Starting from the first line below, repeat the data exactly through to the last.
Supplied records section start
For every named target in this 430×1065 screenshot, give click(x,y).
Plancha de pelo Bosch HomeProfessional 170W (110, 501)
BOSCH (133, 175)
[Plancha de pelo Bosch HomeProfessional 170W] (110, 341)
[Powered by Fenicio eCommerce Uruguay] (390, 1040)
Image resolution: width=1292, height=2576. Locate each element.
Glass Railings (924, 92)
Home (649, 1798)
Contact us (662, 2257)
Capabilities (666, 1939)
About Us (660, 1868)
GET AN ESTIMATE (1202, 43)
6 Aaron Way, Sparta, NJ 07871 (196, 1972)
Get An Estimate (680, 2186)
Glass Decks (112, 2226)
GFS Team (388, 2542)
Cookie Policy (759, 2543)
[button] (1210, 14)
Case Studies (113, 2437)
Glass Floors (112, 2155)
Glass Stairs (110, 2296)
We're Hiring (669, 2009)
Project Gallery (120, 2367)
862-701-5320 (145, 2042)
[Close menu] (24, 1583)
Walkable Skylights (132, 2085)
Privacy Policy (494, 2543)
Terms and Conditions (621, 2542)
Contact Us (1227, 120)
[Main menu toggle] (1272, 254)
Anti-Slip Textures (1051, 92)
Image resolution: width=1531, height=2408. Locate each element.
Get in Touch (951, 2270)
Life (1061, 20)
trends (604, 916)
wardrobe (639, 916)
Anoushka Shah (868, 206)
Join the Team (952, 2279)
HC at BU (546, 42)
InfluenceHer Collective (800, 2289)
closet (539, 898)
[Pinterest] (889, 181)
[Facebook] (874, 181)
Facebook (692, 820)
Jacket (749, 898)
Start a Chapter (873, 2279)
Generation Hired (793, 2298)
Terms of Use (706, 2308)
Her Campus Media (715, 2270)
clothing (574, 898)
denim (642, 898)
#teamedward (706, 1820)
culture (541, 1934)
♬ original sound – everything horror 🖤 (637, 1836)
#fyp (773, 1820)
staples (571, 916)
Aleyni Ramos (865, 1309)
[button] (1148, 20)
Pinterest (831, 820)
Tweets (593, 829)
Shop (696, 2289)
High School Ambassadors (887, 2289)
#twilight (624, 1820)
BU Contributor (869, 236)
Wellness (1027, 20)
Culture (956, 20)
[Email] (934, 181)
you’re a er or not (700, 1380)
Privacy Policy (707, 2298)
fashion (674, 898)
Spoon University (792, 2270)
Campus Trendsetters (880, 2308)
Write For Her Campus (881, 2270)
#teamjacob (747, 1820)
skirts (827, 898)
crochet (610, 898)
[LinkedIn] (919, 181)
Supplied records section end
● Response
For every named target in this 430×1065 screenshot, give click(x,y).
Plancha de pelo Bosch HomeProfessional 170W (110, 501)
BOSCH (133, 175)
[Plancha de pelo Bosch HomeProfessional 170W] (110, 341)
[Powered by Fenicio eCommerce Uruguay] (390, 1040)
Image resolution: width=1292, height=2576. Locate each element.
Glass Railings (924, 92)
Home (649, 1798)
Contact us (662, 2257)
Capabilities (666, 1939)
About Us (660, 1868)
GET AN ESTIMATE (1202, 43)
6 Aaron Way, Sparta, NJ 07871 (196, 1972)
Get An Estimate (680, 2186)
Glass Decks (112, 2226)
GFS Team (388, 2542)
Cookie Policy (759, 2543)
[button] (1210, 14)
Case Studies (113, 2437)
Glass Floors (112, 2155)
Glass Stairs (110, 2296)
We're Hiring (669, 2009)
Project Gallery (120, 2367)
862-701-5320 (145, 2042)
[Close menu] (24, 1583)
Walkable Skylights (132, 2085)
Privacy Policy (494, 2543)
Terms and Conditions (621, 2542)
Contact Us (1227, 120)
[Main menu toggle] (1272, 254)
Anti-Slip Textures (1051, 92)
Image resolution: width=1531, height=2408. Locate each element.
Get in Touch (951, 2270)
Life (1061, 20)
trends (604, 916)
wardrobe (639, 916)
Anoushka Shah (868, 206)
Join the Team (952, 2279)
HC at BU (546, 42)
InfluenceHer Collective (800, 2289)
closet (539, 898)
[Pinterest] (889, 181)
[Facebook] (874, 181)
Facebook (692, 820)
Jacket (749, 898)
Start a Chapter (873, 2279)
Generation Hired (793, 2298)
Terms of Use (706, 2308)
Her Campus Media (715, 2270)
clothing (574, 898)
denim (642, 898)
#teamedward (706, 1820)
culture (541, 1934)
♬ original sound – everything horror 🖤 (637, 1836)
#fyp (773, 1820)
staples (571, 916)
Aleyni Ramos (865, 1309)
[button] (1148, 20)
Pinterest (831, 820)
Tweets (593, 829)
Shop (696, 2289)
High School Ambassadors (887, 2289)
#twilight (624, 1820)
BU Contributor (869, 236)
Wellness (1027, 20)
Culture (956, 20)
[Email] (934, 181)
you’re a er or not (700, 1380)
Privacy Policy (707, 2298)
fashion (674, 898)
Spoon University (792, 2270)
Campus Trendsetters (880, 2308)
Write For Her Campus (881, 2270)
#teamjacob (747, 1820)
skirts (827, 898)
crochet (610, 898)
[LinkedIn] (919, 181)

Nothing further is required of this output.